Directions for this task => Copy out every one of the entries below, changing each "GUI agent" to "screen assistant" and leaving everything else unchanged.

Records for this task =>
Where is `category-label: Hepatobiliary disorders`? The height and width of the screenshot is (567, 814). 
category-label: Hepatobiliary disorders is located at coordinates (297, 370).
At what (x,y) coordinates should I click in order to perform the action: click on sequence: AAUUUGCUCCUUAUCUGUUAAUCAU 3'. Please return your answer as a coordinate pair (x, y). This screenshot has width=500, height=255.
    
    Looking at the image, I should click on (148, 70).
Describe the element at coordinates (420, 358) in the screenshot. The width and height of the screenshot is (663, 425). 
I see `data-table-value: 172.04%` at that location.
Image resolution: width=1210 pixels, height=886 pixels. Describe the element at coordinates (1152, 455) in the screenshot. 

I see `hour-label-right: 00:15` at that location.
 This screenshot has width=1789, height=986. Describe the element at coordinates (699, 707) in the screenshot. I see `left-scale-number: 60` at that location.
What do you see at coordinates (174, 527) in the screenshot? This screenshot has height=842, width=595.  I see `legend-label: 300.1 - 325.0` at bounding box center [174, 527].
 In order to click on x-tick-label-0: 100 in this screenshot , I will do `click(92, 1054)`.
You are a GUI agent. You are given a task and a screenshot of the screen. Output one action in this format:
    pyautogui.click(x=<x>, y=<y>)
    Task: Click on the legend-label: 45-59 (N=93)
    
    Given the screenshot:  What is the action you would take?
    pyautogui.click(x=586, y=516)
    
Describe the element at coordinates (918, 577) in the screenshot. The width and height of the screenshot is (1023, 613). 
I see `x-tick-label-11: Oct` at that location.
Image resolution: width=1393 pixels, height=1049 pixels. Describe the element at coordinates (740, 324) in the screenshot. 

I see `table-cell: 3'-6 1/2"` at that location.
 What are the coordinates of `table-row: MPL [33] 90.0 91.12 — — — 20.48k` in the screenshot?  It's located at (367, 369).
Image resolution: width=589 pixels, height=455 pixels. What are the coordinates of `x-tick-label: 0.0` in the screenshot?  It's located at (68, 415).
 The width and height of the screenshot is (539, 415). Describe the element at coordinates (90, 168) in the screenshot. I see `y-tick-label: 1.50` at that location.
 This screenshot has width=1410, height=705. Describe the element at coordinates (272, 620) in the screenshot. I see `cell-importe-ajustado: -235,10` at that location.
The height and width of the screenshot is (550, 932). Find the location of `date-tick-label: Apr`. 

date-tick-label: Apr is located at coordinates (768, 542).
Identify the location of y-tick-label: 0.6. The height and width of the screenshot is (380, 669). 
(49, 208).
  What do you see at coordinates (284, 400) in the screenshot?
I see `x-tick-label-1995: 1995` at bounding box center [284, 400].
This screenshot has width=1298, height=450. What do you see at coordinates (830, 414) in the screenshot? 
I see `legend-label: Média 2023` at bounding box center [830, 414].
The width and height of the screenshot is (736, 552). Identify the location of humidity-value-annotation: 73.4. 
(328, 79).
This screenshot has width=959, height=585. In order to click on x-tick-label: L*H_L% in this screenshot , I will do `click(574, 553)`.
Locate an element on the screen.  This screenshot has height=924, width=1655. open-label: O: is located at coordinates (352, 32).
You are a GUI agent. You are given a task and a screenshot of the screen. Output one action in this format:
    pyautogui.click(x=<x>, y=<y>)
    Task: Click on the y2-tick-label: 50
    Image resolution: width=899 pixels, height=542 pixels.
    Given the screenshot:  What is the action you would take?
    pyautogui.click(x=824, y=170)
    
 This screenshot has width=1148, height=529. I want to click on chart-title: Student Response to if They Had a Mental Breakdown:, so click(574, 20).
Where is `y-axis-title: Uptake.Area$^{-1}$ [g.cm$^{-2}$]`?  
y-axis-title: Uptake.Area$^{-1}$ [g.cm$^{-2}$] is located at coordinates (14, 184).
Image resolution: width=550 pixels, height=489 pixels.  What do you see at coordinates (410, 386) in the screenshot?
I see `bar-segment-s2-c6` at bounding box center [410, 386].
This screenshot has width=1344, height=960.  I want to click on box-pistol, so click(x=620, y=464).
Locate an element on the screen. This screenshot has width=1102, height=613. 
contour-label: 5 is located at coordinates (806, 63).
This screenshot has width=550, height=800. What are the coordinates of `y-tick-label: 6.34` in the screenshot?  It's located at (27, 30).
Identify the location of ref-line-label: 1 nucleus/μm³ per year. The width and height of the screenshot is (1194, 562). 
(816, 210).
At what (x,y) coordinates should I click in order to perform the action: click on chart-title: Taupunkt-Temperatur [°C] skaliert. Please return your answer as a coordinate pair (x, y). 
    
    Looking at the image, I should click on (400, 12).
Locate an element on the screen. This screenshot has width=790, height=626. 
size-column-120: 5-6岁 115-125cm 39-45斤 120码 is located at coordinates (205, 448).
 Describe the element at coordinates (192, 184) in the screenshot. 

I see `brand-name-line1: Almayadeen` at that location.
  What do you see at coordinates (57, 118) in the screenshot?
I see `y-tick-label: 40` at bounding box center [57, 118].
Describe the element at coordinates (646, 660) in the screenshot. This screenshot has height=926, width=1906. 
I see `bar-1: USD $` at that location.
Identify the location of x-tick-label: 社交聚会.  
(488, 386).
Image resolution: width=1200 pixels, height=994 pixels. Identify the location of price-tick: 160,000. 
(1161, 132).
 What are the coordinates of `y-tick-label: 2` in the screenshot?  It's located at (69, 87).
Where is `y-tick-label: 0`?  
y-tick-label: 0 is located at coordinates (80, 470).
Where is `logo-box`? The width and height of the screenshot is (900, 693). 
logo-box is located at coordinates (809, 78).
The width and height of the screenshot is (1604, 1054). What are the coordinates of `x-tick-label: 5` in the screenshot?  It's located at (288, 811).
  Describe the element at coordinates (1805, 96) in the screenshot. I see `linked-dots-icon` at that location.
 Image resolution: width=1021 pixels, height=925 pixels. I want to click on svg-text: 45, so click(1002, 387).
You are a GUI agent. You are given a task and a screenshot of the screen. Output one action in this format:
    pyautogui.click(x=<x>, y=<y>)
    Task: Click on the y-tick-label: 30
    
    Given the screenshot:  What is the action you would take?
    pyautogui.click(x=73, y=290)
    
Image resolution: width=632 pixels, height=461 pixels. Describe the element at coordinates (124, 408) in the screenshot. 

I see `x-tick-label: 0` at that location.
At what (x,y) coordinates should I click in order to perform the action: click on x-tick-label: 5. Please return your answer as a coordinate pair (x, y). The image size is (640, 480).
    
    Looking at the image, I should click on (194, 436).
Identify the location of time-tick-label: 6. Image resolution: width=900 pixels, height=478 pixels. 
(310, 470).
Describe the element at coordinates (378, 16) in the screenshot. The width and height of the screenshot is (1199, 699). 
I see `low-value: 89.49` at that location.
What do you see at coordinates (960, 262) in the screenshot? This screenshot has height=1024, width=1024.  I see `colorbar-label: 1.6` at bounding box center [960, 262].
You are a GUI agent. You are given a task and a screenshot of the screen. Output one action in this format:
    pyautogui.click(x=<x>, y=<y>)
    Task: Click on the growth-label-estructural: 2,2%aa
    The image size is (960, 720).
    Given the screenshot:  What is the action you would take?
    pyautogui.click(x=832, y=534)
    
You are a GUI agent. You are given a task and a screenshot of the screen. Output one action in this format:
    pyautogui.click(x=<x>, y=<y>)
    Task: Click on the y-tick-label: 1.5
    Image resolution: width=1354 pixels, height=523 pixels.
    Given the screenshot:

Output =>
Where is `category-label: Hepatobiliary disorders`? The height and width of the screenshot is (567, 814). 
category-label: Hepatobiliary disorders is located at coordinates (297, 370).
At what (x,y) coordinates should I click in order to perform the action: click on sequence: AAUUUGCUCCUUAUCUGUUAAUCAU 3'. Please return your answer as a coordinate pair (x, y). This screenshot has width=500, height=255.
    
    Looking at the image, I should click on (148, 70).
Describe the element at coordinates (420, 358) in the screenshot. The width and height of the screenshot is (663, 425). 
I see `data-table-value: 172.04%` at that location.
Image resolution: width=1210 pixels, height=886 pixels. Describe the element at coordinates (1152, 455) in the screenshot. 

I see `hour-label-right: 00:15` at that location.
 This screenshot has width=1789, height=986. Describe the element at coordinates (699, 707) in the screenshot. I see `left-scale-number: 60` at that location.
What do you see at coordinates (174, 527) in the screenshot? This screenshot has height=842, width=595.  I see `legend-label: 300.1 - 325.0` at bounding box center [174, 527].
 In order to click on x-tick-label-0: 100 in this screenshot , I will do `click(92, 1054)`.
You are a screen assistant. You are given a task and a screenshot of the screen. Output one action in this format:
    pyautogui.click(x=<x>, y=<y>)
    Task: Click on the legend-label: 45-59 (N=93)
    
    Given the screenshot:  What is the action you would take?
    pyautogui.click(x=586, y=516)
    
Describe the element at coordinates (918, 577) in the screenshot. The width and height of the screenshot is (1023, 613). 
I see `x-tick-label-11: Oct` at that location.
Image resolution: width=1393 pixels, height=1049 pixels. Describe the element at coordinates (740, 324) in the screenshot. 

I see `table-cell: 3'-6 1/2"` at that location.
 What are the coordinates of `table-row: MPL [33] 90.0 91.12 — — — 20.48k` in the screenshot?  It's located at (367, 369).
Image resolution: width=589 pixels, height=455 pixels. What are the coordinates of `x-tick-label: 0.0` in the screenshot?  It's located at (68, 415).
 The width and height of the screenshot is (539, 415). Describe the element at coordinates (90, 168) in the screenshot. I see `y-tick-label: 1.50` at that location.
 This screenshot has width=1410, height=705. Describe the element at coordinates (272, 620) in the screenshot. I see `cell-importe-ajustado: -235,10` at that location.
The height and width of the screenshot is (550, 932). Find the location of `date-tick-label: Apr`. 

date-tick-label: Apr is located at coordinates (768, 542).
Identify the location of y-tick-label: 0.6. The height and width of the screenshot is (380, 669). 
(49, 208).
  What do you see at coordinates (284, 400) in the screenshot?
I see `x-tick-label-1995: 1995` at bounding box center [284, 400].
This screenshot has width=1298, height=450. What do you see at coordinates (830, 414) in the screenshot? 
I see `legend-label: Média 2023` at bounding box center [830, 414].
The width and height of the screenshot is (736, 552). Identify the location of humidity-value-annotation: 73.4. 
(328, 79).
This screenshot has width=959, height=585. In order to click on x-tick-label: L*H_L% in this screenshot , I will do `click(574, 553)`.
Locate an element on the screen.  This screenshot has height=924, width=1655. open-label: O: is located at coordinates (352, 32).
You are a screen assistant. You are given a task and a screenshot of the screen. Output one action in this format:
    pyautogui.click(x=<x>, y=<y>)
    Task: Click on the y2-tick-label: 50
    Image resolution: width=899 pixels, height=542 pixels.
    Given the screenshot:  What is the action you would take?
    pyautogui.click(x=824, y=170)
    
 This screenshot has width=1148, height=529. I want to click on chart-title: Student Response to if They Had a Mental Breakdown:, so click(574, 20).
Where is `y-axis-title: Uptake.Area$^{-1}$ [g.cm$^{-2}$]`?  
y-axis-title: Uptake.Area$^{-1}$ [g.cm$^{-2}$] is located at coordinates (14, 184).
Image resolution: width=550 pixels, height=489 pixels.  What do you see at coordinates (410, 386) in the screenshot?
I see `bar-segment-s2-c6` at bounding box center [410, 386].
This screenshot has width=1344, height=960.  I want to click on box-pistol, so click(x=620, y=464).
Locate an element on the screen. This screenshot has width=1102, height=613. 
contour-label: 5 is located at coordinates (806, 63).
This screenshot has width=550, height=800. What are the coordinates of `y-tick-label: 6.34` in the screenshot?  It's located at (27, 30).
Identify the location of ref-line-label: 1 nucleus/μm³ per year. The width and height of the screenshot is (1194, 562). 
(816, 210).
At what (x,y) coordinates should I click in order to perform the action: click on chart-title: Taupunkt-Temperatur [°C] skaliert. Please return your answer as a coordinate pair (x, y). 
    
    Looking at the image, I should click on (400, 12).
Locate an element on the screen. This screenshot has width=790, height=626. 
size-column-120: 5-6岁 115-125cm 39-45斤 120码 is located at coordinates (205, 448).
 Describe the element at coordinates (192, 184) in the screenshot. 

I see `brand-name-line1: Almayadeen` at that location.
  What do you see at coordinates (57, 118) in the screenshot?
I see `y-tick-label: 40` at bounding box center [57, 118].
Describe the element at coordinates (646, 660) in the screenshot. This screenshot has height=926, width=1906. 
I see `bar-1: USD $` at that location.
Identify the location of x-tick-label: 社交聚会.  
(488, 386).
Image resolution: width=1200 pixels, height=994 pixels. Identify the location of price-tick: 160,000. 
(1161, 132).
 What are the coordinates of `y-tick-label: 2` in the screenshot?  It's located at (69, 87).
Where is `y-tick-label: 0`?  
y-tick-label: 0 is located at coordinates (80, 470).
Where is `logo-box`? The width and height of the screenshot is (900, 693). 
logo-box is located at coordinates (809, 78).
The width and height of the screenshot is (1604, 1054). What are the coordinates of `x-tick-label: 5` in the screenshot?  It's located at (288, 811).
  Describe the element at coordinates (1805, 96) in the screenshot. I see `linked-dots-icon` at that location.
 Image resolution: width=1021 pixels, height=925 pixels. I want to click on svg-text: 45, so click(1002, 387).
You are a screen assistant. You are given a task and a screenshot of the screen. Output one action in this format:
    pyautogui.click(x=<x>, y=<y>)
    Task: Click on the y-tick-label: 30
    
    Given the screenshot:  What is the action you would take?
    pyautogui.click(x=73, y=290)
    
Image resolution: width=632 pixels, height=461 pixels. Describe the element at coordinates (124, 408) in the screenshot. 

I see `x-tick-label: 0` at that location.
At what (x,y) coordinates should I click in order to perform the action: click on x-tick-label: 5. Please return your answer as a coordinate pair (x, y). The image size is (640, 480).
    
    Looking at the image, I should click on (194, 436).
Identify the location of time-tick-label: 6. Image resolution: width=900 pixels, height=478 pixels. 
(310, 470).
Describe the element at coordinates (378, 16) in the screenshot. The width and height of the screenshot is (1199, 699). 
I see `low-value: 89.49` at that location.
What do you see at coordinates (960, 262) in the screenshot? This screenshot has height=1024, width=1024.  I see `colorbar-label: 1.6` at bounding box center [960, 262].
You are a screen assistant. You are given a task and a screenshot of the screen. Output one action in this format:
    pyautogui.click(x=<x>, y=<y>)
    Task: Click on the growth-label-estructural: 2,2%aa
    The image size is (960, 720).
    Given the screenshot:  What is the action you would take?
    pyautogui.click(x=832, y=534)
    
You are a screen assistant. You are given a task and a screenshot of the screen. Output one action in this format:
    pyautogui.click(x=<x>, y=<y>)
    Task: Click on the y-tick-label: 1.5
    Image resolution: width=1354 pixels, height=523 pixels.
    Given the screenshot:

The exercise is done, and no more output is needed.